▶ _Your task_:
Retype the data below exactly, skipping pictures.

▶ _Dataset records_:
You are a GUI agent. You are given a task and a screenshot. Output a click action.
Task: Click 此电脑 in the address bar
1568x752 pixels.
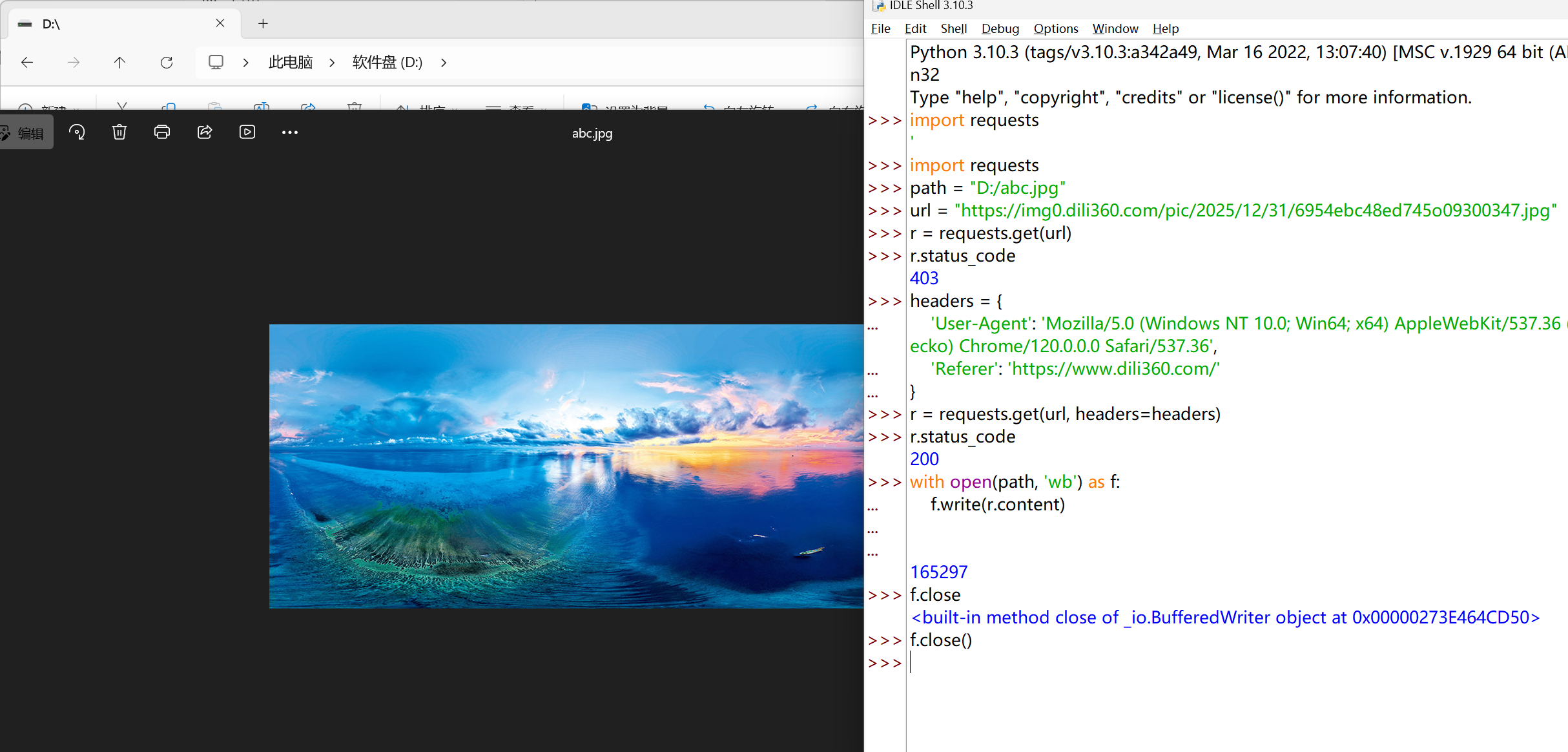pyautogui.click(x=291, y=63)
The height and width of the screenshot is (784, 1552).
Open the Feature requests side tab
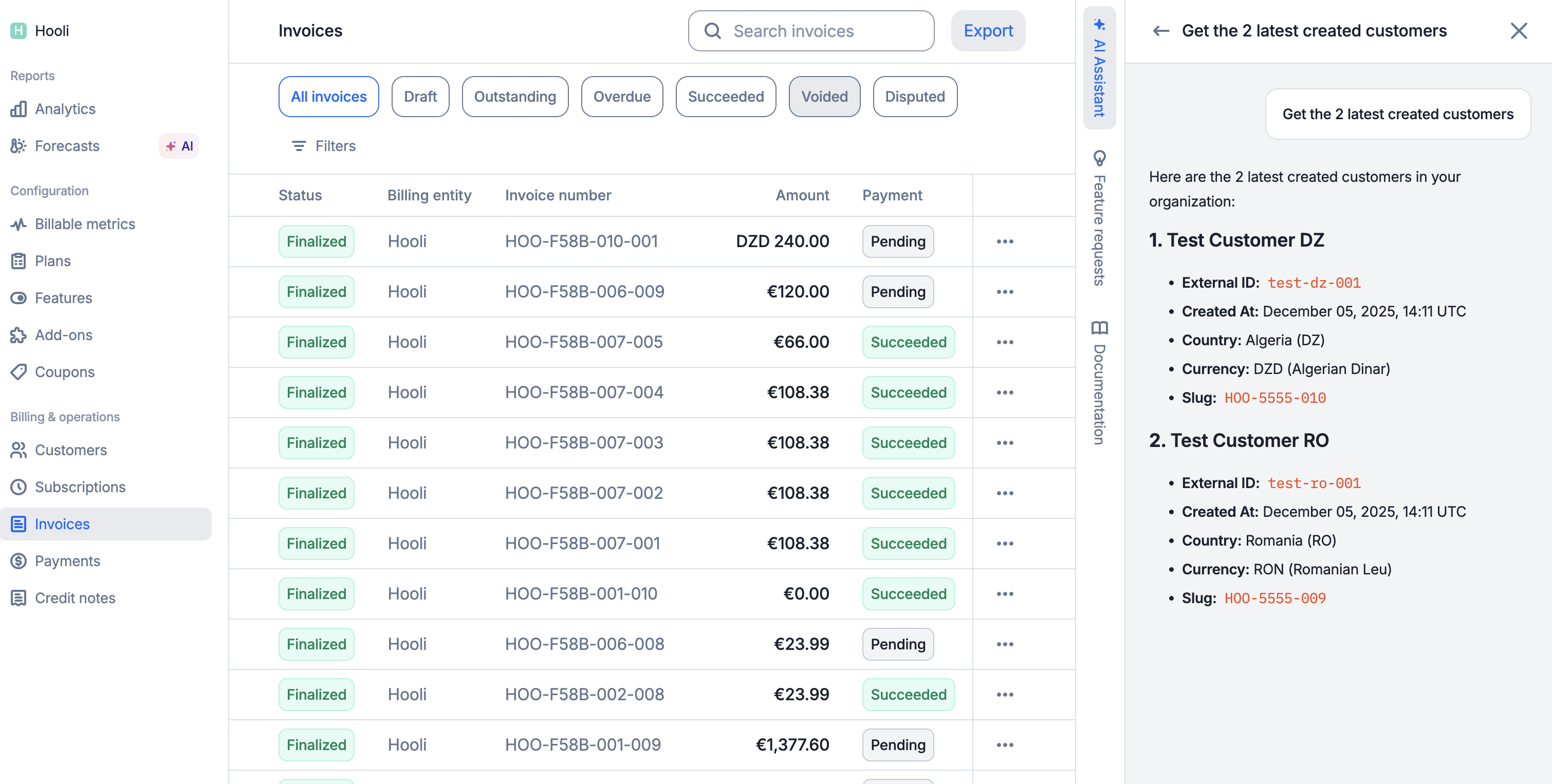pyautogui.click(x=1099, y=218)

▶ _Written solution_:
You are a GUI agent. You are given a task and a screenshot. Output a click action.
Task: Click 此电脑 in the address bar
1568x752 pixels.
pyautogui.click(x=291, y=63)
The height and width of the screenshot is (784, 1552).
Open the Feature requests side tab
pyautogui.click(x=1099, y=218)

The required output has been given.